Task requirements:
**A)** In the stripping buckets thread, what did DeepSouthFly epoxy into the bottom of the trash can?
**B)** Print the part of the stripping buckets thread that begins at the words "i use a 5 gallon" and stops after the words "happy with them.".
**C)** Write what comes next in the stripping buckets forum thread, picking up right after its last line.
──────── Page
# Stripping buckets



## Bon Secour (Nov 18, 2015)

I find these buckets just get in the way. Just another thing on the deck to keep from blowing overboard, get line wrapped around, store, etc. 
If the fisher insist on using one I pull out a collapsible “leaf bucket” and fill a big ziplock bag with water and use that for weight. 
Just my opinion.


----------



## Padre (Jul 29, 2016)

Bon Secour said:


> I find these buckets just get in the way. Just another thing on the deck to keep from blowing overboard, get line wrapped around, store, etc.
> If the fisher insist on using one I pull out a collapsible “leaf bucket” and fill a big ziplock bag with water and use that for weight.
> Just my opinion.


But how do you put stickers on it? How will people know how cool you are?


----------



## Padre (Jul 29, 2016)

^ ^ Of course, I am kidding. I have stickers on mine.


----------



## FlyBy (Jul 12, 2013)

Collapsible clothes hamper with two layers of rubber sport flooring for weight. Will not blow out of the boat. One layer will, ask me how I know. 1/4 " foam cylinders sticking up from the bottom to prevent line tangles. Line is stripped and ready to cast when you get to the fish.


----------



## Bon Secour (Nov 18, 2015)

Padre said:


> But how do you put stickers on it? How will people know how cool you are?


----------



## FlyBy (Jul 12, 2013)

They know.


----------



## DeepSouthFly (Sep 7, 2016)

I bought a trash can, epoxied a 10 pound wt in the bottom, and put a cut out seadeck pad on top of the wt.


----------



## Boneheaded (Oct 4, 2017)

i use a 5 gallon bucket...just saying...no its not a yeti bucket


----------



## sevenweight (Sep 3, 2015)

I realize you didn’t ask about alternatives to stripping baskets, but ... I made several of these from $3.00 doormats from WalMart and I’m very happy with them.


----------



## Smackdaddy53 (Dec 31, 2012)

DeepSouthFly said:


> I bought a trash can, epoxied a 10 pound wt in the bottom, and put a cut out seadeck pad on top of the wt.
────────────────
──────── Recorded data
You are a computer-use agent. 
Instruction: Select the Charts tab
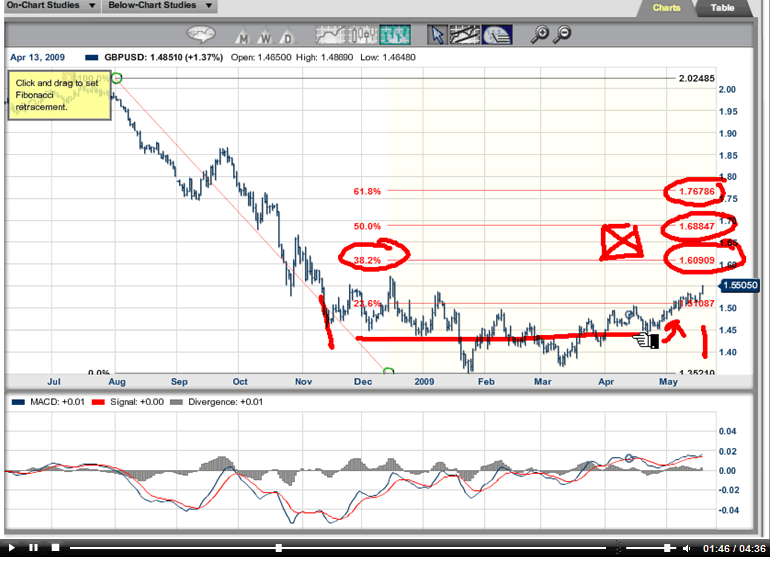click(x=666, y=8)
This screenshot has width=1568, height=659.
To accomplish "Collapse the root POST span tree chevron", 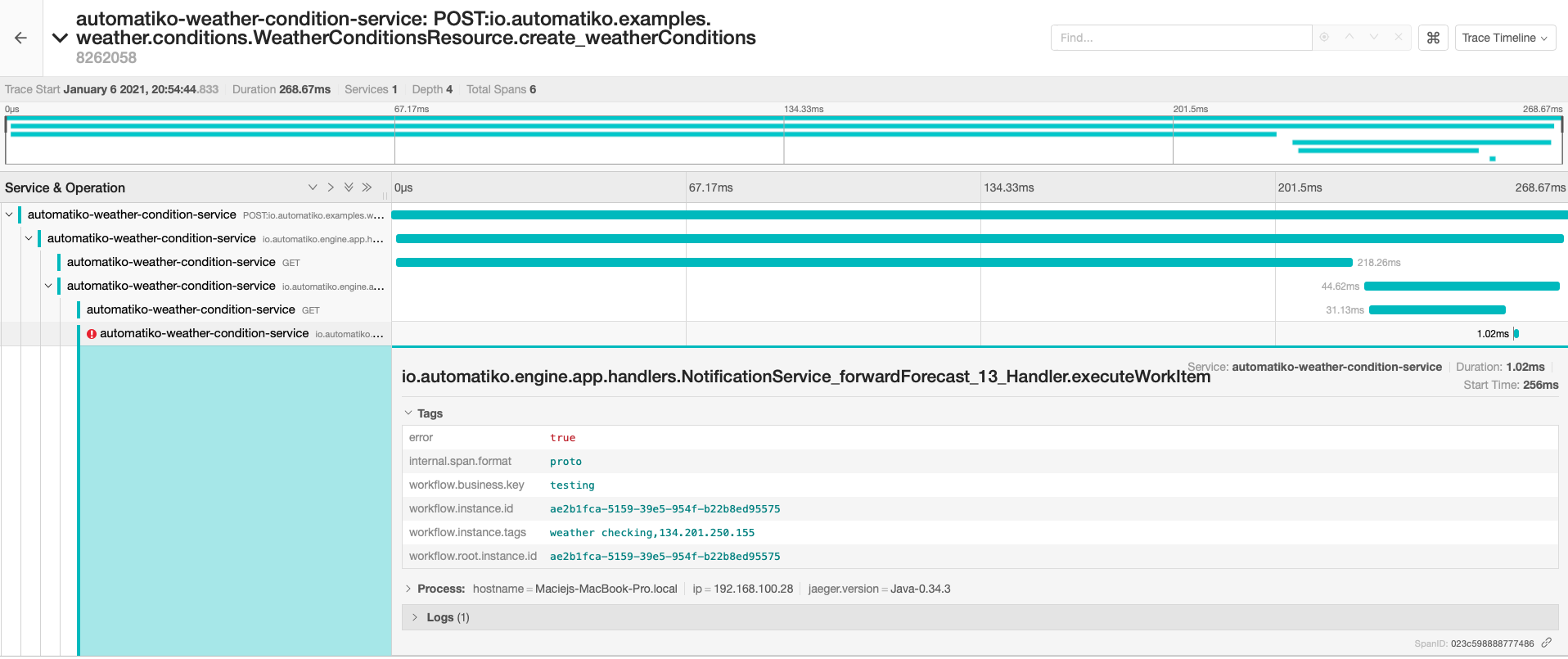I will coord(9,214).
────────────────
Expected outputs:
**A)** A 10 pound weight.

**B)**
i use a 5 gallon bucket...just saying...no its not a yeti bucket


----------



## sevenweight (Sep 3, 2015)

I realize you didn’t ask about alternatives to stripping baskets, but ... I made several of these from $3.00 doormats from WalMart and I’m very happy with them.

**C)**
10 pounds?!? All the crying I hear on here about saving weight and guys are chunking workout iron in stripping buckets and filling boat ballasts with 200 pounds of water to offset weight with a side console! 
You know I’m just joking but the wet towel seems like a good option for guys wanting weight only when they need it.


----------



## DeepSouthFly (Sep 7, 2016)

Smackdaddy53 said:


> 10 pounds?!? All the crying I hear on here about saving weight and guys are chunking workout iron in stripping buckets and filling boat ballasts with 200 pounds of water to offset weight with a side console!
> You know I’m just joking but the wet towel seems like a good option for guys wanting weight only when they need it.


hahaha heck have you felt a strip and feed research bucket? Thing is heavy duty! But Smack if I use a towel I'll get nasty water all in my nice boat dude? hahaha jk I Put the weight in there so I can just drop the rod in with the line too and run and it won't blow all over the place. And the ballasts thing didn't make sense to me. I mean use your tabs. lol


----------



## mluman83 (Jun 18, 2016)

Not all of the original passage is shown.